FCX: A Cyclical Setup That May Reward the Nimble
Freeport-McMoRan is inherently a highly cyclical beast — it’s simply the nature of this market sector. And right now, we have what appears to be a slight conundrum. That doesn’t leave us in the lurch. We have tools that provide the dynamic utility needed to navigate this environment and help guide our decision-making process. Let’s first see the terrain via Lyn Alden’s most recent commentary. Then we’ll explore what human behavioral patterns are telling us through the structure of price on the chart.
“FCX has a neutral-to-bullish fundamental setup.
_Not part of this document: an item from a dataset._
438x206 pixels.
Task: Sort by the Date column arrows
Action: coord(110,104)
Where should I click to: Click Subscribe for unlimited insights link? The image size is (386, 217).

Of course, since it faces jurisdictional risk and commodity price risk, and its credit rating is barely investment grade, which gives it a pretty speculative element. I'd pay close attention to technical indicators on this one since the fundamental drivers can change rather swiftly. Overall though, the fundamentals do look reasonably supportive.” — Lyn Alden
Let’s heed Lyn’s leanings here and look closely at what sentiment is saying. First, the potential “fly in the ointment” — the price of copper. We must maintain an open mind because the Copper chart and the FCX chart are not exactly in lockstep at this moment in time. Take a look below at Zac’s latest view on Dr. Copper.
This is important because copper remains the dominant revenue driver for Freeport. Note Zac’s comments regarding this chart:
“I am also a little concerned with the current bearish potential of HG.F, but since the possible C-wave down there is looking like a diagonal, it could chop around well into Q1 before even breaking the July low.” — Zac Mannes
Might this buy some time for the FCX chart to play out in a bullish fashion? Rather than venturing guesses, let’s cleanly determine our risk-versus-reward via the structure of price.
The standout support — the must-hold — is the recent low at $35. If that low breaks, the setup busts. Simple as that. But that also gives us clearly defined risk.
What about the upside?
If we are beginning a wave 3 higher, then typical targets for a 1-2 setup sit in the 1.236–1.382 extension zone, and potentially the 1.618. That projects to $60+ from current levels.
Now, quite openly: where will the push come from to motivate the stock up ~50% from current levels? Does the Copper chart morph into something more bullish? Is there an unseen catalyst ahead? We simply don’t know — and the reality is, we can’t. Fortunately, we don’t have to.
We define our risk at the $35 low. Confirmation of the upside pathway strengthens with a move above the $43–$44 region. From there, if the initial move plays out, support likely moves up accordingly.
FCX may indeed reward the nimble here. Just keep in mind that setups are not certainties — projections are not prophecies. But highly probable setups tend to play out more often than not — and this one qualifies.
Now the question is: will it follow through?